*Extracted entries*
---+---

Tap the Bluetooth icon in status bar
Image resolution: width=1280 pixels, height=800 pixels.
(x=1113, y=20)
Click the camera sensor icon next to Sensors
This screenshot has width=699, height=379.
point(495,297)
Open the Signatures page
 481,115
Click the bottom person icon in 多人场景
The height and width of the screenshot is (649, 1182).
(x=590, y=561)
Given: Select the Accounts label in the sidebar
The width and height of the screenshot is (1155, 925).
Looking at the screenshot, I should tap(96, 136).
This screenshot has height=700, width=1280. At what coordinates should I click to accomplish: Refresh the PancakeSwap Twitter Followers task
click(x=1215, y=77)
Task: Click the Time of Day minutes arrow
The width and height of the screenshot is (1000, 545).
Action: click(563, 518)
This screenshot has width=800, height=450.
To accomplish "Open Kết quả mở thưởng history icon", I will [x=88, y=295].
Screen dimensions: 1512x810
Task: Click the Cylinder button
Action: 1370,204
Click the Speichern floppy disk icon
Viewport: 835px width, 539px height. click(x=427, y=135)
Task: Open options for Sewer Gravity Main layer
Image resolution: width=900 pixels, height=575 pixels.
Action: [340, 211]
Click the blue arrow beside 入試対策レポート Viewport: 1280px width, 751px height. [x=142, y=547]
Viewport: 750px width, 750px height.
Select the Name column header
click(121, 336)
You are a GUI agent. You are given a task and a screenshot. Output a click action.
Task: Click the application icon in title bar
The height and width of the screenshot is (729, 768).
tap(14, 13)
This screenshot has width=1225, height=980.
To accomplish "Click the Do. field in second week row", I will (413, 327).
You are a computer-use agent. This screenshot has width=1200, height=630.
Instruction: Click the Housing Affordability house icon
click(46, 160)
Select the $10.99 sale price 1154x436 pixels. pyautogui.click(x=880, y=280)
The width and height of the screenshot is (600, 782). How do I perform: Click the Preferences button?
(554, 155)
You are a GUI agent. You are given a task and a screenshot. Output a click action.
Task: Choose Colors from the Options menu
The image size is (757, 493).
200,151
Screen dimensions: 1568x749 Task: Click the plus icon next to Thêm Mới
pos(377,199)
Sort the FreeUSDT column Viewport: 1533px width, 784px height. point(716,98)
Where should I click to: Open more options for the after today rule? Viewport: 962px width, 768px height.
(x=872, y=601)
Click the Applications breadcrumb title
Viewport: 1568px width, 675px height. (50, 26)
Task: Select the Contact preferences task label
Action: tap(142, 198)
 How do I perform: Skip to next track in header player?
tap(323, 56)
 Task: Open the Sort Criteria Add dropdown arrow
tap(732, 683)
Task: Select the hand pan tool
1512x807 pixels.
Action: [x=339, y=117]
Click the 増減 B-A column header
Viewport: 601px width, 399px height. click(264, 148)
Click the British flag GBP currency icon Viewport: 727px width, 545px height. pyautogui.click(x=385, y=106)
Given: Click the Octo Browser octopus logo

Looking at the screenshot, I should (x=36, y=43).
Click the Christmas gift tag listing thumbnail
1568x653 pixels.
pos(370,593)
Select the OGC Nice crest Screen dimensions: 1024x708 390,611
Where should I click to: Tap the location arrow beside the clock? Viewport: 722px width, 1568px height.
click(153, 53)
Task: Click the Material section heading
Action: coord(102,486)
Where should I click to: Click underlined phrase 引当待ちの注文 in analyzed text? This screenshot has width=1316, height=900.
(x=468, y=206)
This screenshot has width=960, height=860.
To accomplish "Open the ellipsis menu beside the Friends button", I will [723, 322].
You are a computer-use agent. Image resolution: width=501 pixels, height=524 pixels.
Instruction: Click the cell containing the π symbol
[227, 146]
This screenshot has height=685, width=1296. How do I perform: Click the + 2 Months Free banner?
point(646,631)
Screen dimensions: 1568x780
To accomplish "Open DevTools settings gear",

---+---

The records above should be duplicated in full, exactly as given.

*Solution to the exercise*
Tap the Bluetooth icon in status bar
Image resolution: width=1280 pixels, height=800 pixels.
(x=1113, y=20)
Click the camera sensor icon next to Sensors
This screenshot has width=699, height=379.
point(495,297)
Open the Signatures page
 481,115
Click the bottom person icon in 多人场景
The height and width of the screenshot is (649, 1182).
(x=590, y=561)
Given: Select the Accounts label in the sidebar
The width and height of the screenshot is (1155, 925).
Looking at the screenshot, I should tap(96, 136).
This screenshot has height=700, width=1280. At what coordinates should I click to accomplish: Refresh the PancakeSwap Twitter Followers task
click(x=1215, y=77)
Task: Click the Time of Day minutes arrow
The width and height of the screenshot is (1000, 545).
Action: click(563, 518)
This screenshot has width=800, height=450.
To accomplish "Open Kết quả mở thưởng history icon", I will [x=88, y=295].
Screen dimensions: 1512x810
Task: Click the Cylinder button
Action: 1370,204
Click the Speichern floppy disk icon
Viewport: 835px width, 539px height. click(x=427, y=135)
Task: Open options for Sewer Gravity Main layer
Image resolution: width=900 pixels, height=575 pixels.
Action: [340, 211]
Click the blue arrow beside 入試対策レポート Viewport: 1280px width, 751px height. [x=142, y=547]
Viewport: 750px width, 750px height.
Select the Name column header
click(121, 336)
You are a GUI agent. You are given a task and a screenshot. Output a click action.
Task: Click the application icon in title bar
The height and width of the screenshot is (729, 768).
tap(14, 13)
This screenshot has width=1225, height=980.
To accomplish "Click the Do. field in second week row", I will (413, 327).
You are a computer-use agent. This screenshot has width=1200, height=630.
Instruction: Click the Housing Affordability house icon
click(46, 160)
Select the $10.99 sale price 1154x436 pixels. pyautogui.click(x=880, y=280)
The width and height of the screenshot is (600, 782). How do I perform: Click the Preferences button?
(554, 155)
You are a GUI agent. You are given a task and a screenshot. Output a click action.
Task: Choose Colors from the Options menu
The image size is (757, 493).
200,151
Screen dimensions: 1568x749 Task: Click the plus icon next to Thêm Mới
pos(377,199)
Sort the FreeUSDT column Viewport: 1533px width, 784px height. point(716,98)
Where should I click to: Open more options for the after today rule? Viewport: 962px width, 768px height.
(x=872, y=601)
Click the Applications breadcrumb title
Viewport: 1568px width, 675px height. (50, 26)
Task: Select the Contact preferences task label
Action: tap(142, 198)
 How do I perform: Skip to next track in header player?
tap(323, 56)
 Task: Open the Sort Criteria Add dropdown arrow
tap(732, 683)
Task: Select the hand pan tool
1512x807 pixels.
Action: [x=339, y=117]
Click the 増減 B-A column header
Viewport: 601px width, 399px height. click(264, 148)
Click the British flag GBP currency icon Viewport: 727px width, 545px height. pyautogui.click(x=385, y=106)
Given: Click the Octo Browser octopus logo

Looking at the screenshot, I should (x=36, y=43).
Click the Christmas gift tag listing thumbnail
1568x653 pixels.
pos(370,593)
Select the OGC Nice crest Screen dimensions: 1024x708 390,611
Where should I click to: Tap the location arrow beside the clock? Viewport: 722px width, 1568px height.
click(153, 53)
Task: Click the Material section heading
Action: coord(102,486)
Where should I click to: Click underlined phrase 引当待ちの注文 in analyzed text? This screenshot has width=1316, height=900.
(x=468, y=206)
This screenshot has width=960, height=860.
To accomplish "Open the ellipsis menu beside the Friends button", I will [723, 322].
You are a computer-use agent. Image resolution: width=501 pixels, height=524 pixels.
Instruction: Click the cell containing the π symbol
[227, 146]
This screenshot has height=685, width=1296. How do I perform: Click the + 2 Months Free banner?
point(646,631)
Screen dimensions: 1568x780
To accomplish "Open DevTools settings gear",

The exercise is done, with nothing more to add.